El resultado, dentro de la previsibilidad de la que adolece toda esta etapa última del cine de Allen, contiene algunas sorpresas. La situación básica –un rico hombre de negocios mantiene una relación amorosa con una empleada, con la que ha prometido casarse tras divorciarse de su esposa– guarda algún parecido, obviando la relación laboral entre los amantes, con la que Allen planteaba ya en uno de sus más logrados dramas, Delitos y faltas (Crimes and Misdemeanors, 1989). Pero, a diferencia de lo que ocurría en su antecedente –en la que, recuérdese, el hombre casado opta por hacer asesinar a su incómoda amante, aun a costa de desafiar los resabios de su antigua formación moral y religiosa–, Allen opta ahora por que el amante rico haga valer su promesa y la amada en cuestión renuncie a otro joven pretendiente y se acoja a la seguridad –también afectiva– que le ofrece su poderoso protector. Este planteamiento juega así a invertir el de otro ilustre precedente, El apartamento (1960): como en la película de Wilder, la nostalgia inducida por una celebración de Nochevieja parece a punto de cambiar las tornas. Pero el tiempo ha enseñado a los personajes de Allen a desconfiar de sus impulsos sentimentales y a preferir las ventajas de una relación estable y madura, aunque ello implique el sacrificio de alguna que otra fantasía. Es decir, han aprendido a aceptarse como son y a no soñar constantemente con ser otros.
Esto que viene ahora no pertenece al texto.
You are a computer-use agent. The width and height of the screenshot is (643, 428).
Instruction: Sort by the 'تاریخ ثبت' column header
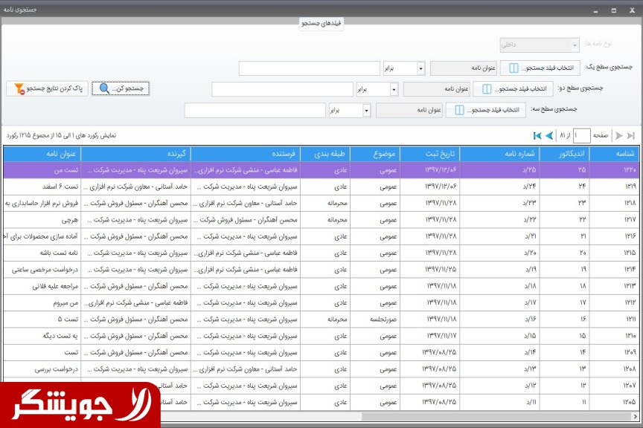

En Café Society, los nuevos personajes que sustituyen al que solía encarnar el propio Allen en sus películas anteriores ponen voz, no a la reiterada proyección del ego maduro del director, sino a una visión del mundo abierta a la serenidad y la aceptación. A pesar de algunos rasgos discordantes –la pedantería con que son sacados a colación decenas de nombres de cineastas famosos, o la desagradable violencia paródica de la que se vale el hermano gánster del protagonista en su papel de artífice del ascenso social de éste–, la película se beneficia de esa benevolente tonalidad y aporta un punto de sabiduría al nihilismo desesperanzado del que adolecía el universo del cineasta neoyorquino. Al nervioso e impaciente tipo humano del que se ocupaba el cine de Allen le ha llegado la hora de la serenidad. No es un estado de ánimo que suela despertar las simpatías de un público más acostumbrado –en parte, gracias a la frecuentación de películas como las que solía hacer el propio Allen hace unos lustros– a reconocerse en el humor cínico; y, por tanto, es posible que las risas de reconocimiento y complicidad sean menos. Pero no parece que, a estas alturas de su vida, el cineasta vaya a echarlas de menos.